La memoria. El mes anterior y los días anteriores a aquella semana parecían pertenecer a otra encarnación mía. Una época a la que no quería volver nunca más, porque sus horas no habían sido tocadas por la mano del amor. Me sentía como si hubiese vivido el mismo día durante años seguidos, despertando de la misma manera, repitiendo las mismas cosas y teniendo siempre los mismos sueños.
Me acordé de mis padres, de los padres de mis padres, y de muchos amigos míos. Me acordé de todo el tiempo que había pasado luchando para conseguir una cosa que no quería.
¿Por qué había hecho eso? No lograba encontrar una explicación. Quizá porque había tenido pereza para pensar en otros caminos. Quizá por miedo a lo que pudiesen pensar los demás. Quizá porque daba mucho trabajo ser diferente. Quizá porque el ser humano está condenado a repetir los pasos de la generación anterior, hasta que —y me acordé del padre superior— un determinado número de personas empieza a comportarse de otra manera.
Entonces el mundo cambia, y nosotros cambiamos con él.
Pero yo ya no quería ser así. El destino me había devuelto lo que era mío, y ahora me daba la posibilidad de transformarme, y de ayudar a transformar el mundo.
Pensé de nuevo en las montañas y en los alpinistas que habíamos encontrado cuando paseábamos. Eran jóvenes, llevaban ropas coloridas para llamar la atención en caso de perderse en la nieve y conocían el verdadero camino hasta las cumbres.
Las pendientes ya tenían grapas de aluminio clavadas: todo lo que necesitaban hacer era usar ganchos para pasar sus cuerdas y subir con seguridad. Estaban allí para una aventura de día festivo, y el lunes regresarían a sus trabajos con la sensación de haber desafiado a la naturaleza, y vencido.
Pero no se trataba de eso. Aventureros habían sido los primeros, los que habían decidido descubrir los caminos. Algunos ni siquiera habían llegado a la mitad, pues habían caído en las grietas de la roca. Otros habían perdido los dedos, gangrenados a causa del frío. A muchos no se les había visto nunca más. Pero un día alguien llegó a lo alto de aquellos picos.
Y sus ojos fueron los primeros en ver aquel paisaje, y su corazón latió con alegría. Había aceptado los riesgos, y ahora honraba —con su conquista— a todos los que habían muerto en el intento.

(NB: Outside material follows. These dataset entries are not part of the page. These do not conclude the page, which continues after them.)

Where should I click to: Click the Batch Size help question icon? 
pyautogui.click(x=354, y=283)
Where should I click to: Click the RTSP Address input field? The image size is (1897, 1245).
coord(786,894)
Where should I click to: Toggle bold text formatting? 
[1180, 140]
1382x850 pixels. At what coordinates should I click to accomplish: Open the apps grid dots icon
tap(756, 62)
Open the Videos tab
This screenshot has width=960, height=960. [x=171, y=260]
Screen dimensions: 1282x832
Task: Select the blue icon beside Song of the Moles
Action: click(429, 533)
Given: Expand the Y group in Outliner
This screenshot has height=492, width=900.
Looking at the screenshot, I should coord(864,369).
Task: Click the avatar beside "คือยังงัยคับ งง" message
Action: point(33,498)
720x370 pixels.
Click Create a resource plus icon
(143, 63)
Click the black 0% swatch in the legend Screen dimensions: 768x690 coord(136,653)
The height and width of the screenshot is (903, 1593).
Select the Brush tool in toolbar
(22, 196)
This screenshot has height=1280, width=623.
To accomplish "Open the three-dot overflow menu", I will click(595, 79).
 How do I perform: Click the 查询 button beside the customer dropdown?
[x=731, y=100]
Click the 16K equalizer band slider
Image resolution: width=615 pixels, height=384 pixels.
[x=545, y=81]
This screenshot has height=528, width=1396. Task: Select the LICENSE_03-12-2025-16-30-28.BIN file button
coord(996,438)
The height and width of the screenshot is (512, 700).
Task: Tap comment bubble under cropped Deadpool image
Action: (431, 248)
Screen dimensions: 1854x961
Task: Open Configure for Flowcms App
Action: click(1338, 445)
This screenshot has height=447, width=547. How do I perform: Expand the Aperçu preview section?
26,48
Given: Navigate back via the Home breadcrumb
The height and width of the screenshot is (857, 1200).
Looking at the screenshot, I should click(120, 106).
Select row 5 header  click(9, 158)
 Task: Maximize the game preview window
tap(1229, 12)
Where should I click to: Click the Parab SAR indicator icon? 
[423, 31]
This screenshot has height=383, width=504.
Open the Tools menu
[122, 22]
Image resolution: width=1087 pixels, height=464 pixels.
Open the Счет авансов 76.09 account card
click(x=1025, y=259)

Es posible que las personas allá abajo pensasen: «No hay nada en la cima, sólo un paisaje. ¿Qué atractivo puede tener?.»
Pero el primer alpinista sabía cuál era ese atractivo: aceptar los desafíos y seguir adelante. Saber que ningún día era igual a otro, y que cada mañana tenía su milagro especial, su momento mágico, en el que se destruían viejos universos y se creaban nuevas estrellas.
El primer hombre que subió a aquellas montañas debió de hacerse la misma pregunta al mirar las casitas que se veían en el fondo, con las chimeneas humeando: «Sus días parecen siempre iguales. ¿Qué atractivo tiene esto?»
Ahora las montañas ya estaban conquistadas, los astronautas ya habían caminado por el espacio, ya no quedaba ninguna isla en la Tierra —por pequeña que fuera— que pudiese ser descubierta. Pero sobraban las grandes aventuras del espíritu, y en ese momento me estaban ofreciendo una de ellas.
Era una bendición. El padre superior no entendía nada. Esos dolores no hieren.
Bienaventurados los que pueden dar los primeros pasos. Un día la gente sabría que el hombre puede hablar la lengua de los ángeles, que todos tenemos los dones del Espíritu Santo y que podemos hacer milagros, curar, profetizar, entender.